◆ PROBLEM STATEMENT
Render as a JSON list of strings, one string per line and blank lines omitted, the part of the material that opens with the line containing "Where should I click to: Zoom" and closes with the line containing "coord(1112,67)", both included.

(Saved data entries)
····················

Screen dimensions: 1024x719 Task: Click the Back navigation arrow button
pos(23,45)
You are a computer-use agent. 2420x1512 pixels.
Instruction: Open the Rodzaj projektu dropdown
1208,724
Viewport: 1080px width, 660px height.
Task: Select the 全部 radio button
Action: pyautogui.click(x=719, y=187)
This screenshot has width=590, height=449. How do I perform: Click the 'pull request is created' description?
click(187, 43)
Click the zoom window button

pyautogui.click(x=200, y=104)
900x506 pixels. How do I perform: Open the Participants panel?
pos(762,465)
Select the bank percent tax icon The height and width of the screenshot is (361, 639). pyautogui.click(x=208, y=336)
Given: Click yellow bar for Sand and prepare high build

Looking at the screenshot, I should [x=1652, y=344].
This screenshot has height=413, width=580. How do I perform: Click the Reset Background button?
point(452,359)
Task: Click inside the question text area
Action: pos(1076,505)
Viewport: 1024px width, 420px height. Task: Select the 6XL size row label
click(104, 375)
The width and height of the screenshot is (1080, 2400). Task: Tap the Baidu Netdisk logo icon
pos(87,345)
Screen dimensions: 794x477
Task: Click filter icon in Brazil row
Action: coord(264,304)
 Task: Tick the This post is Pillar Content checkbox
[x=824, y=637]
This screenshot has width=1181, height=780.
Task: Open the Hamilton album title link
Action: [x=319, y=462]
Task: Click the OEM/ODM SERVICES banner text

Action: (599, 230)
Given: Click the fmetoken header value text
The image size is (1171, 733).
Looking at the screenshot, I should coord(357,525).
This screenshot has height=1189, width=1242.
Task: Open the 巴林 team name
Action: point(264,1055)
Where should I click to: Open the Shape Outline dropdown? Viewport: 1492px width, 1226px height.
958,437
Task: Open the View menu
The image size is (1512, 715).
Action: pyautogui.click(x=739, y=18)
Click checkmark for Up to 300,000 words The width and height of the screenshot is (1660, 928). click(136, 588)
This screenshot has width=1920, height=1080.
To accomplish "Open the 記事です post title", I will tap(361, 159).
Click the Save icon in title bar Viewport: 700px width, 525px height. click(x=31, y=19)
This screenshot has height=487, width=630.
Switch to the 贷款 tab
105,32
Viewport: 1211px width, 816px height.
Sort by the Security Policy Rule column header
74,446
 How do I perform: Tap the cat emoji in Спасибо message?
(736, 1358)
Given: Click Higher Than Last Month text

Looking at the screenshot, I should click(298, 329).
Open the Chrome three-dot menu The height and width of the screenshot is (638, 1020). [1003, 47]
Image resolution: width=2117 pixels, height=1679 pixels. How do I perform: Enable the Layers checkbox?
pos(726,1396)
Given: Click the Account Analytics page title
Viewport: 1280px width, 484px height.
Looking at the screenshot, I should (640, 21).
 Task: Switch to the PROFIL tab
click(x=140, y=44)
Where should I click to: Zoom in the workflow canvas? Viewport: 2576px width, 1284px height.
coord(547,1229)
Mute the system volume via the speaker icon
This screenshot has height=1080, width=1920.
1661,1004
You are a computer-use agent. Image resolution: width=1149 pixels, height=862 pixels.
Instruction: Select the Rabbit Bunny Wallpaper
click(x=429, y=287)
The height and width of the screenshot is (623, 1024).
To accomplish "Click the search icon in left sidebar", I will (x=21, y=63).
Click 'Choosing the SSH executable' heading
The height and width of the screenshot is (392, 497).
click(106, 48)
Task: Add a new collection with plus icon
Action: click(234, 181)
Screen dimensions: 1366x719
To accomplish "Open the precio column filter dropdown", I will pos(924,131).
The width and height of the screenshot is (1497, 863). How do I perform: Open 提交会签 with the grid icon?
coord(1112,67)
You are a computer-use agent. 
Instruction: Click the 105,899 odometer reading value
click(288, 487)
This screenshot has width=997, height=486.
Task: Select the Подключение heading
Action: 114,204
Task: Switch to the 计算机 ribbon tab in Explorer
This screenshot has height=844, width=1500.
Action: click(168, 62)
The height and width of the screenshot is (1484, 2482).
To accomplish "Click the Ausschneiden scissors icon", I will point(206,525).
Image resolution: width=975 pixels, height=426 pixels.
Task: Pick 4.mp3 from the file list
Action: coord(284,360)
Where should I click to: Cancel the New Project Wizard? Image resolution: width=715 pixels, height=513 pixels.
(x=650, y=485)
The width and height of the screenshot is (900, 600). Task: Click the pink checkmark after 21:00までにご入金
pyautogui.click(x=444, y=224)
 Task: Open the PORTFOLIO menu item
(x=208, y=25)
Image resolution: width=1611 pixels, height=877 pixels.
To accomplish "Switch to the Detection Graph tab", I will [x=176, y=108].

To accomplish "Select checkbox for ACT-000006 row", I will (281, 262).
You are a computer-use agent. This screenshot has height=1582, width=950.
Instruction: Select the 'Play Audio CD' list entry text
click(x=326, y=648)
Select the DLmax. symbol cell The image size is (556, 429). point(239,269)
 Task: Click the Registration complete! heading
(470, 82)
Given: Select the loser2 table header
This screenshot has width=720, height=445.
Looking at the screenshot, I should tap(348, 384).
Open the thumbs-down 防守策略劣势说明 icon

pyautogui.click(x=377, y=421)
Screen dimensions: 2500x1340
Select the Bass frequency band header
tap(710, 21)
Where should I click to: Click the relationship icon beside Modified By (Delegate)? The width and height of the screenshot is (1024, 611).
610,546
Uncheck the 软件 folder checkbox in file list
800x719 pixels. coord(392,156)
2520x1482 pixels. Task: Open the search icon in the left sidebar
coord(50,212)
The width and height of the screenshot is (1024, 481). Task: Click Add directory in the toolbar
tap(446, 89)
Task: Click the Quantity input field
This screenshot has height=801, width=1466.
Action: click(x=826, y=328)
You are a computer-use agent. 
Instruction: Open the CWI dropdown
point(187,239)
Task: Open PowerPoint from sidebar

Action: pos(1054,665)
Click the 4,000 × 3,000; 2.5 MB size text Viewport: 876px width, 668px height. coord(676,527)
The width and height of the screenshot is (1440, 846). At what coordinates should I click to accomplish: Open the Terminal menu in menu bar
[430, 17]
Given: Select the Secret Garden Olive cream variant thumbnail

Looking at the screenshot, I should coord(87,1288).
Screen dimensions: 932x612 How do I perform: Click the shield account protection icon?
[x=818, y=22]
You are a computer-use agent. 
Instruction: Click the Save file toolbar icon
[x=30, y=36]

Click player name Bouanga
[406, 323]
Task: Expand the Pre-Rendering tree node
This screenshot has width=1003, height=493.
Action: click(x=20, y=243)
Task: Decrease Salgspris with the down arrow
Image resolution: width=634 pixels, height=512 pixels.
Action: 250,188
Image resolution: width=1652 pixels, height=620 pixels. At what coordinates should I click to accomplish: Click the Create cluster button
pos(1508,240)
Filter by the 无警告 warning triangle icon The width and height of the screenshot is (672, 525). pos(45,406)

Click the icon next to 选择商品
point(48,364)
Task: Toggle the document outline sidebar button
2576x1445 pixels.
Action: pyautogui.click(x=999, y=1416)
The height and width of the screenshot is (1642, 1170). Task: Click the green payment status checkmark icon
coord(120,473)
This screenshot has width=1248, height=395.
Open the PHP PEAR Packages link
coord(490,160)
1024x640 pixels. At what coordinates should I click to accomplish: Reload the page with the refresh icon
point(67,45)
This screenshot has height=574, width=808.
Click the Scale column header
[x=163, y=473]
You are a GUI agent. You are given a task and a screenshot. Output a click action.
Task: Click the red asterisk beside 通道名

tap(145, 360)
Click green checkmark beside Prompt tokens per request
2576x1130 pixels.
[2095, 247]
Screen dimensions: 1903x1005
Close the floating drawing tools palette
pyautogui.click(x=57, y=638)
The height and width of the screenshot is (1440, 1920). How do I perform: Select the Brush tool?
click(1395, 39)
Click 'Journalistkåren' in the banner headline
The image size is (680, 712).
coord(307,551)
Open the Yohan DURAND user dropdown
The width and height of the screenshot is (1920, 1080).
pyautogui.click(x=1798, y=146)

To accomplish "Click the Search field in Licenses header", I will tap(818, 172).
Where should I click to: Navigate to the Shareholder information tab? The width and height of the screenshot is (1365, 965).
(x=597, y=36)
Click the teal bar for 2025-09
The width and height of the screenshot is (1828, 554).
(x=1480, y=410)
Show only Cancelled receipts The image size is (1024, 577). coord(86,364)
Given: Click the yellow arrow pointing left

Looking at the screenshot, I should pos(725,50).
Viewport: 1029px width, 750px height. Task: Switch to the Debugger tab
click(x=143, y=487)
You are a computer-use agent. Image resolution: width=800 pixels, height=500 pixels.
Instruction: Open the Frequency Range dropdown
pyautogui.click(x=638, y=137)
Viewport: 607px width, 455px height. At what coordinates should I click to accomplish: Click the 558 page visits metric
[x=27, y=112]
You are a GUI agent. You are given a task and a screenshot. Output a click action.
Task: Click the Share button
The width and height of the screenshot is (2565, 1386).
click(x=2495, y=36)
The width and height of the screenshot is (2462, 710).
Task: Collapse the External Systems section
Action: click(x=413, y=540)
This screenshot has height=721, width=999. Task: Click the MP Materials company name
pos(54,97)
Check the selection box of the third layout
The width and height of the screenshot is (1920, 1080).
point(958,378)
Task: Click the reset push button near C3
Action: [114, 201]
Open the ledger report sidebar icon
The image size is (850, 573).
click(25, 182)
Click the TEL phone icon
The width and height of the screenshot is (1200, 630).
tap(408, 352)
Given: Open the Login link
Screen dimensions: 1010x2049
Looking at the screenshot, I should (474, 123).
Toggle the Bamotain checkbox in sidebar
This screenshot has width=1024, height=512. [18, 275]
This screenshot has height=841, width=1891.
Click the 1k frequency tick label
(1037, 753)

····················

◆ THE SOLUTION
[
  "Where should I click to: Zoom in the workflow canvas? Viewport: 2576px width, 1284px height.",
  "coord(547,1229)",
  "Mute the system volume via the speaker icon",
  "This screenshot has height=1080, width=1920.",
  "1661,1004",
  "You are a computer-use agent. Image resolution: width=1149 pixels, height=862 pixels.",
  "Instruction: Select the Rabbit Bunny Wallpaper",
  "click(x=429, y=287)",
  "The height and width of the screenshot is (623, 1024).",
  "To accomplish \"Click the search icon in left sidebar\", I will (x=21, y=63).",
  "Click 'Choosing the SSH executable' heading",
  "The height and width of the screenshot is (392, 497).",
  "click(106, 48)",
  "Task: Add a new collection with plus icon",
  "Action: click(234, 181)",
  "Screen dimensions: 1366x719",
  "To accomplish \"Open the precio column filter dropdown\", I will pos(924,131).",
  "The width and height of the screenshot is (1497, 863). How do I perform: Open 提交会签 with the grid icon?",
  "coord(1112,67)"
]